Task directions:
Only a number is wanted here: how many lines in the records below contain the string "Instruction".

>>>

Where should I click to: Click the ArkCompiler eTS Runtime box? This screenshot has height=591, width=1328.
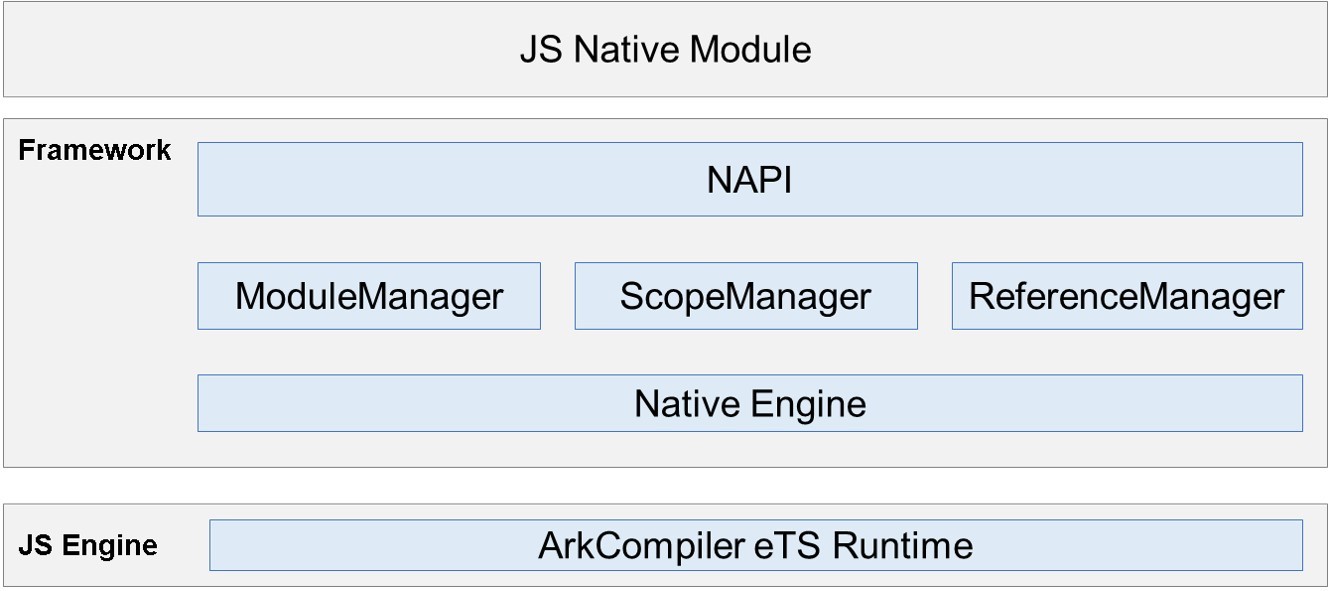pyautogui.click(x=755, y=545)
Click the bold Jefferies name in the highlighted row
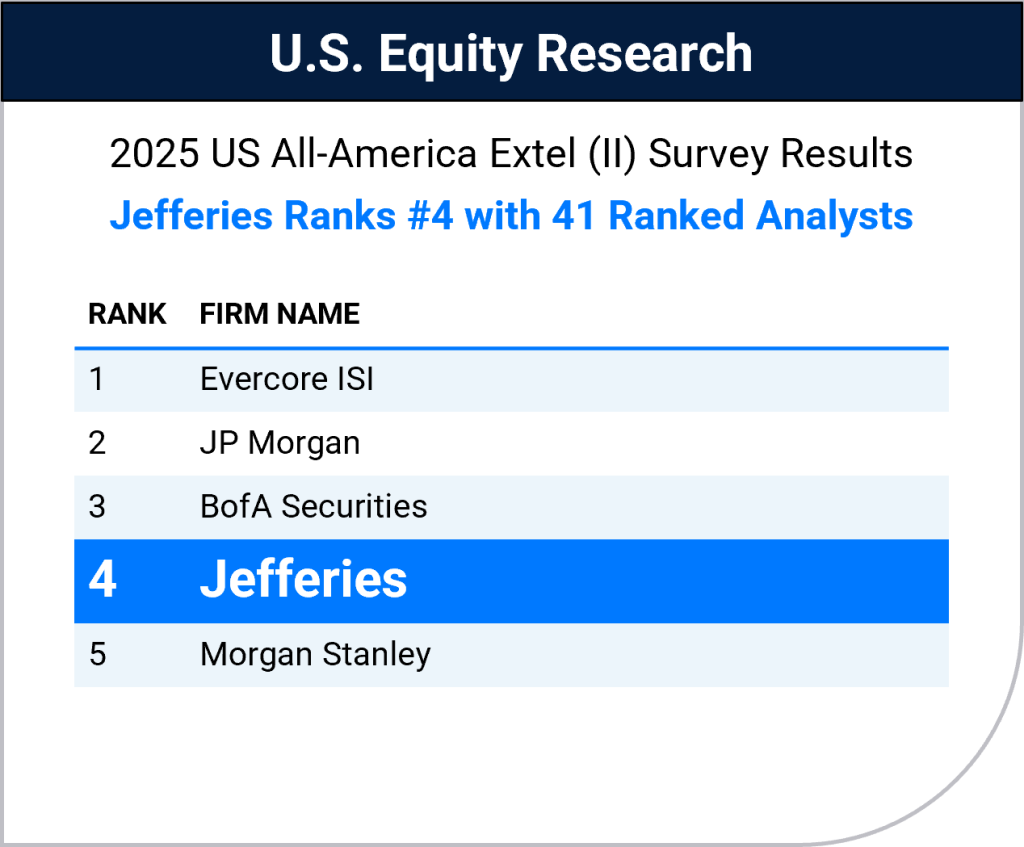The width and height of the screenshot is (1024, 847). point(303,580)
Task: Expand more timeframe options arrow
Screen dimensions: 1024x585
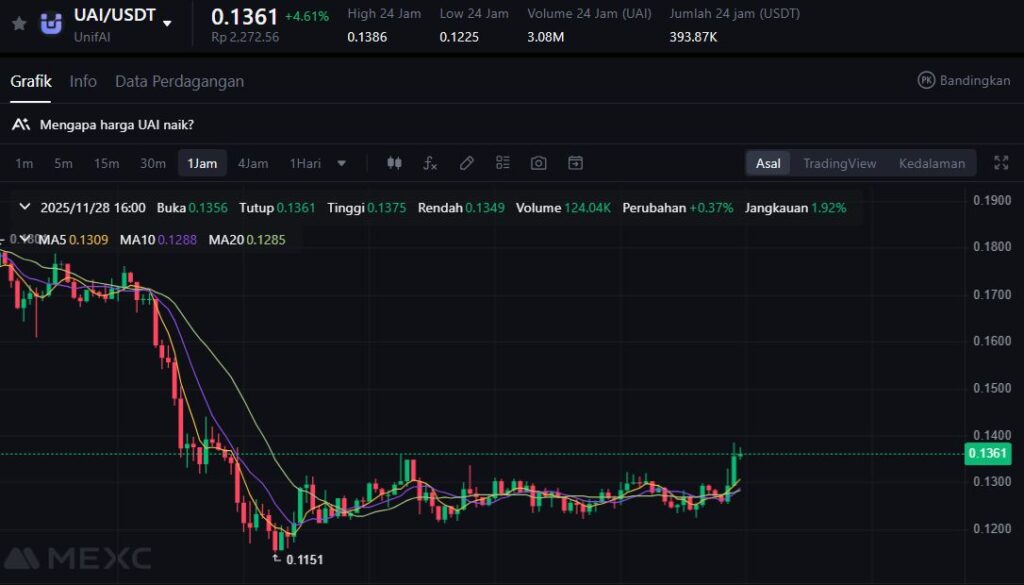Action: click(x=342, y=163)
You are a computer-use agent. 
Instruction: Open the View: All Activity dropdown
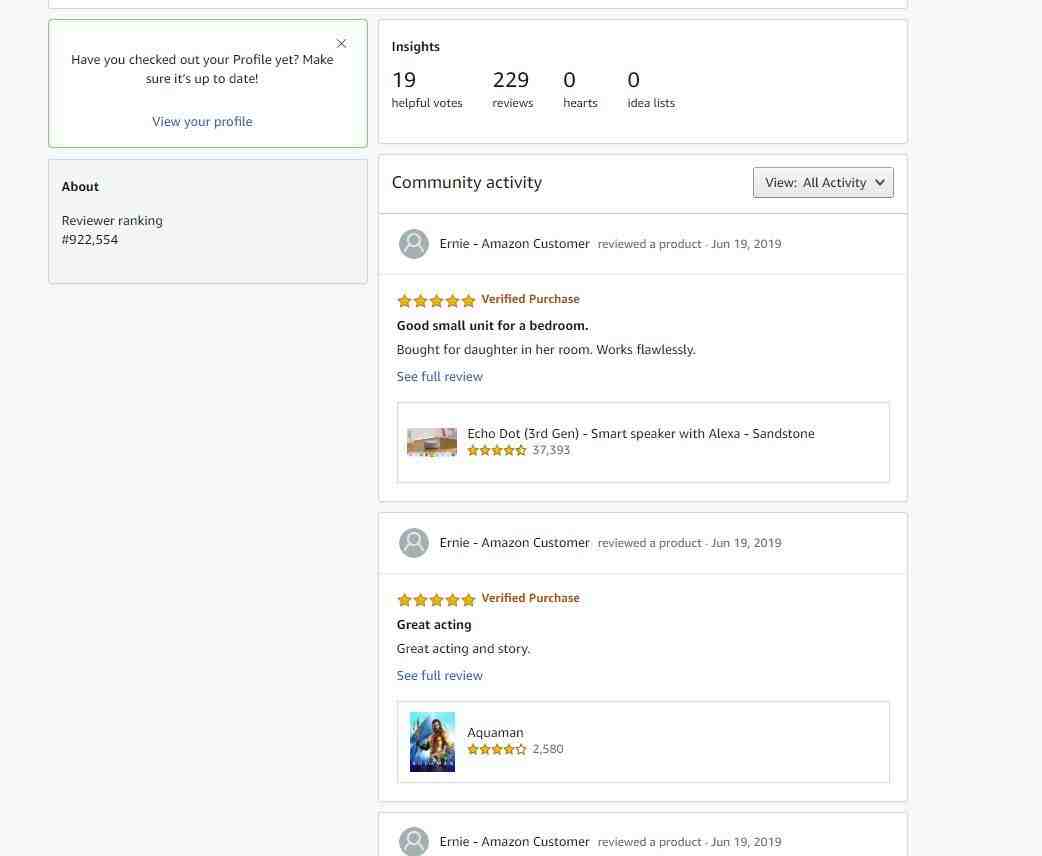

<<<
>>>

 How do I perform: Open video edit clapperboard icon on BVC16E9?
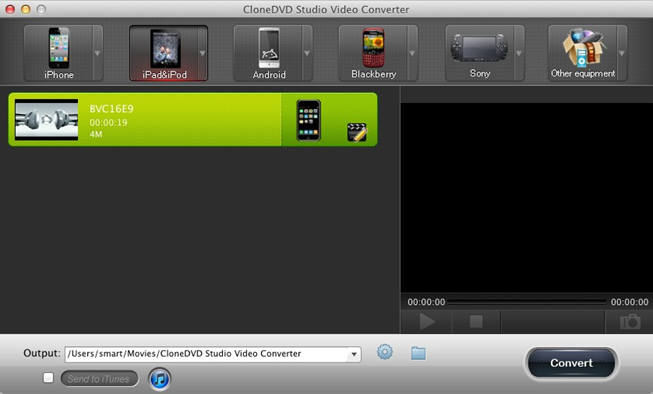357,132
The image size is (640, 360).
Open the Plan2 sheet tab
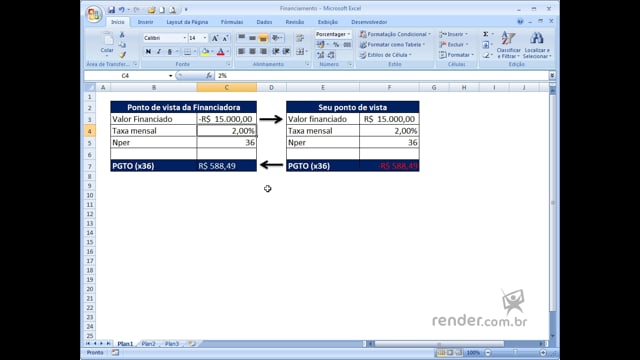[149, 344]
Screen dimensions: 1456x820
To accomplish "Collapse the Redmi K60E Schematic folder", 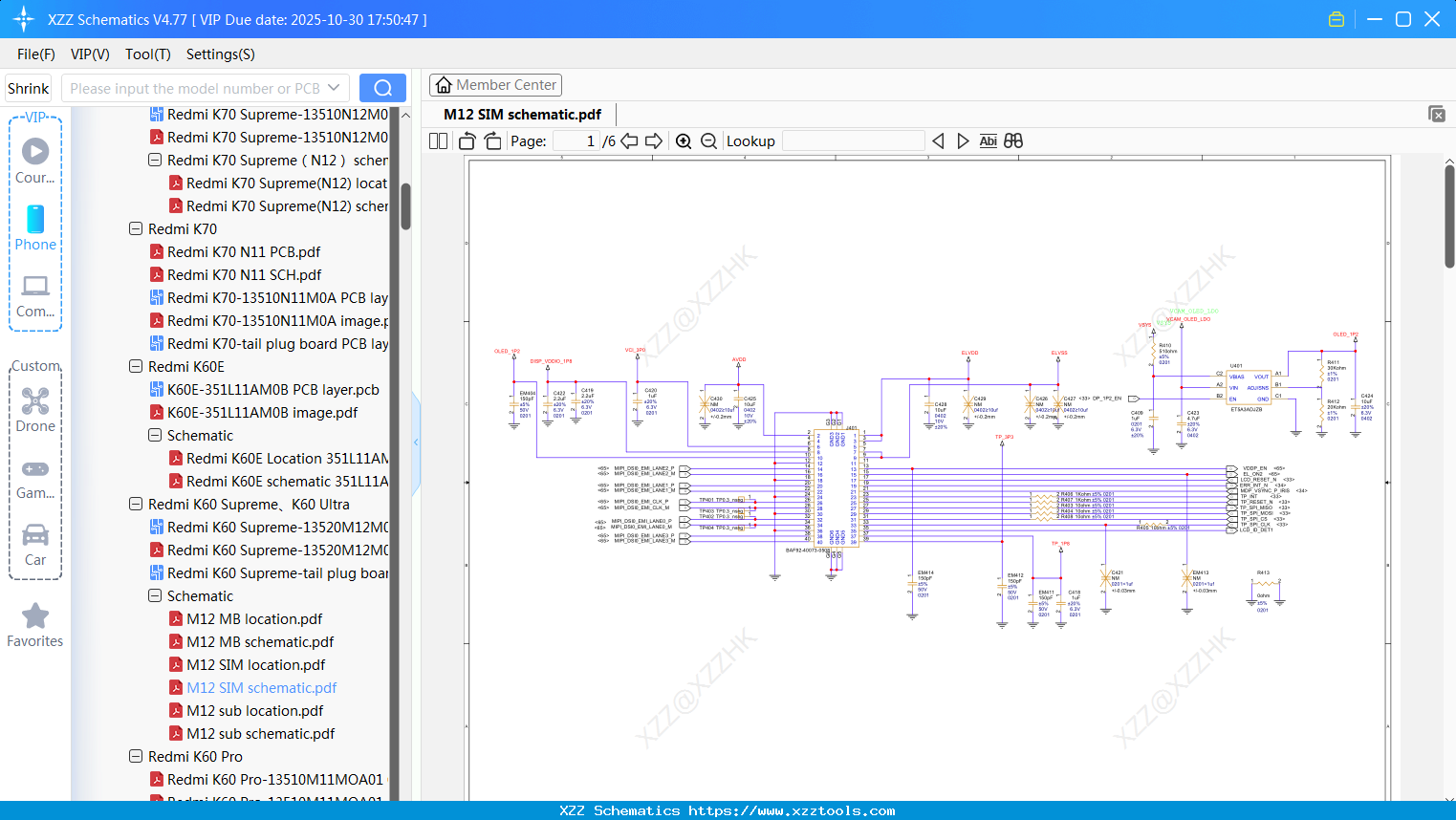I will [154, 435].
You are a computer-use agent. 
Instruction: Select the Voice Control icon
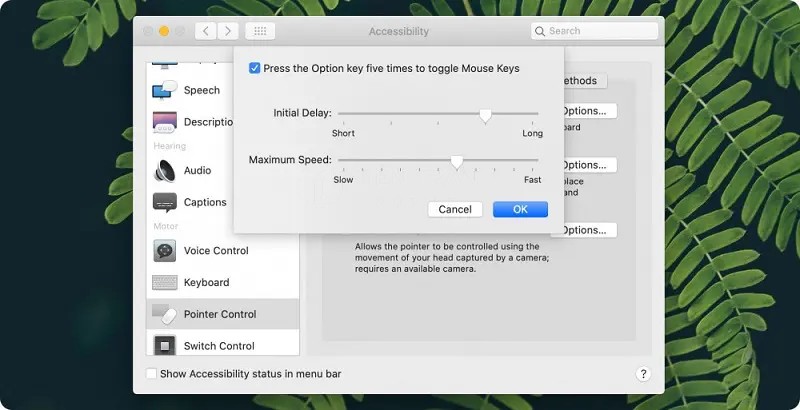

<<<

Answer space:
2